Shrinking the IRS makes sense if you believe government is too big and that cutting everywhere is the best way to shrink government. But this is the staff that generates revenue, and there is easy money to be made. Instead of cutting, we should be expanding the revenue-generating staff because there is plenty of tax money to be had, even in this awful economy.
IRS data show that auditors assigned to the 14,000 or so largest corporations found $9,354 of additional tax owed for every hour spent testing tax returns in the 2009 fiscal year. The highest-paid IRS auditors make $71 an hour. Based on a 2,080-hour work year, that works out to around $19 million of lost revenue annually for every senior corporate auditor position cut from the payroll.
It makes no economic sense to trim the ranks of auditors who generate more than a hundred times their annual salaries. Run a business that way and you go broke.
The author demonstrates total ignorance of Monetary Sovereignty. He thinks monetarily non-sovereign, private business finances are similar to Monetarily Sovereign federal finances. Hello? Mr. Johnston? The federal government cannot go broke. Even if federal taxes were reduced to $0, the government would have no difficulty paying its bills.
So why would President Barack Obama and Congress cut the IRS budget? Their actions illuminate the rise of corporate power and values, and the diminishing voice of Joe Sixpack, thanks partly to how we finance election campaigns. Then there is the growing army of corporate lobbyists and the Supreme Court’s decision in Citizens United, which allows corporations (and unions) to spend all they can afford on influencing elections.
The IRS benefits “Joe Sixpack”? I wonder how that works. Here’s the author’s answer:
If the IRS budget is cut, the losers will be workers and ordinary investors, who will find it harder to get their questions answered and their problems resolved by the agency.
Got it. The real purpose of the IRS is not to grab more of our money: it’s to answer our questions. I never knew that.
The winners will be tax cheats among sole proprietors and other business owners, who are subject to less verification. The latest IRS tax gap report, issued Jan. 6, estimates that just one percent of wages escapes tax, while 56 percent of “amounts subject to little or no” verification do so.
America’s biggest corporations, those with more than $250 million in assets, also may escape some tax if the IRS budget is cut. These nearly 14,000 companies pay about 86 percent of corporate income taxes.
So business will pay less tax? And this is a bad thing? In the unlikely event America elects politicians who understand Monetary Sovereignty, one of their early acts will be to eliminate all business taxes, a step which greatly will benefit the American economy and reduce unemployment. Business is what supports us. Why we insist on stealing grain from the goose that lays the golden egg, is beyond my understanding.
IRS budget cuts worsen budget deficits and send a corrosive signal that only chumps file honest tax returns. So you have a choice.
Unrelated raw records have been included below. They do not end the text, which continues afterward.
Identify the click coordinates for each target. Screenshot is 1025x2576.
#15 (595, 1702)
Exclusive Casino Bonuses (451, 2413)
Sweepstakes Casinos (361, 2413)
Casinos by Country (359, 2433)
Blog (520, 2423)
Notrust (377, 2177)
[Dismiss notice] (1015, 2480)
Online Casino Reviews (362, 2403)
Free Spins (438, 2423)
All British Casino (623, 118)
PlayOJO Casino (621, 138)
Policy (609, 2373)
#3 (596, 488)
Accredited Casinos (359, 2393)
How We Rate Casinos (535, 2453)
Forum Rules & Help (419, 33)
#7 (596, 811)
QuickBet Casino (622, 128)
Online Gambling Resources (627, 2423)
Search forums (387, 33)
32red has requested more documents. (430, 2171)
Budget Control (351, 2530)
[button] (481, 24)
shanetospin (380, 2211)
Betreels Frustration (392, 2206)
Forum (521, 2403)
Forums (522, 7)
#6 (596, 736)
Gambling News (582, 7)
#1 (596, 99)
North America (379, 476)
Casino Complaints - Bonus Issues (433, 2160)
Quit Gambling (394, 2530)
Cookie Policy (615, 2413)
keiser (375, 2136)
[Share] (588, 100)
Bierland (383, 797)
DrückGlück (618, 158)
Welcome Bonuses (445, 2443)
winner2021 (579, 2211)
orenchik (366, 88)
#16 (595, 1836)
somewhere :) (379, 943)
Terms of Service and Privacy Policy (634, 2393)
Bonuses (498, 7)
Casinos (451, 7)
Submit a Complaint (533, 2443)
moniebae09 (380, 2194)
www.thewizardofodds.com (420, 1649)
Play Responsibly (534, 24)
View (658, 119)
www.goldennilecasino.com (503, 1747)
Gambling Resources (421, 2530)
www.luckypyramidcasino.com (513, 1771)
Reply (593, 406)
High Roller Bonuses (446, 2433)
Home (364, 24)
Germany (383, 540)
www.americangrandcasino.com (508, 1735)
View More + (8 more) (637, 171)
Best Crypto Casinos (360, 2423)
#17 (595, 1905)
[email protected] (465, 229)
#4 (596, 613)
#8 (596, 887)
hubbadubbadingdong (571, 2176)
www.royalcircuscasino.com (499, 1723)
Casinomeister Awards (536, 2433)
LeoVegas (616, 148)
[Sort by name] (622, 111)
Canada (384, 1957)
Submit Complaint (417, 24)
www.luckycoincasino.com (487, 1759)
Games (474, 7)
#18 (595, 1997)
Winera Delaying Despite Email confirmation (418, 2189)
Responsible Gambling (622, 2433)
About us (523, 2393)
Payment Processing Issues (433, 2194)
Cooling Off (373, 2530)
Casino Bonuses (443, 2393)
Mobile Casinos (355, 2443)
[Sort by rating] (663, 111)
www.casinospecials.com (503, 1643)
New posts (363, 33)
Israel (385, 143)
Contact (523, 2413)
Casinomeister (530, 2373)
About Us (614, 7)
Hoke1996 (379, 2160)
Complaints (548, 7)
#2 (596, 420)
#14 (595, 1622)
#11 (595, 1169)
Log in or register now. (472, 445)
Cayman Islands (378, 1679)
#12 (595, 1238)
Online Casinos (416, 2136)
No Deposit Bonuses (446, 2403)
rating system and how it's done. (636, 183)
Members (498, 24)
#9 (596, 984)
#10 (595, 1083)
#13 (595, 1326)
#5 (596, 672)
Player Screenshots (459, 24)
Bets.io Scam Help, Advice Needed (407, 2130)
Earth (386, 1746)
Do nothing and suffer the consequences or call your congressman, senators and the White House — today — and then vote in politicians who support, rather than undermine, tax law enforcement.
Ah, so it’s not a money issue; it’s now a moral issue? I didn’t know that, either.
Folks, be sure to call your political representatives and ask — no, demand — that more tax dollars be ripped out of your paycheck and sent to the federal government — the government that neither needs nor uses taxes or any other form of income. Then, if that makes you feel good, simply send the rest of your money to the Treasury. Or even more simply, burn all your dollar bills.
With friends like Mr. Johnston, we taxpayers don’t need enemies.
I award Mr. Johnston two, well-deserved dunce caps.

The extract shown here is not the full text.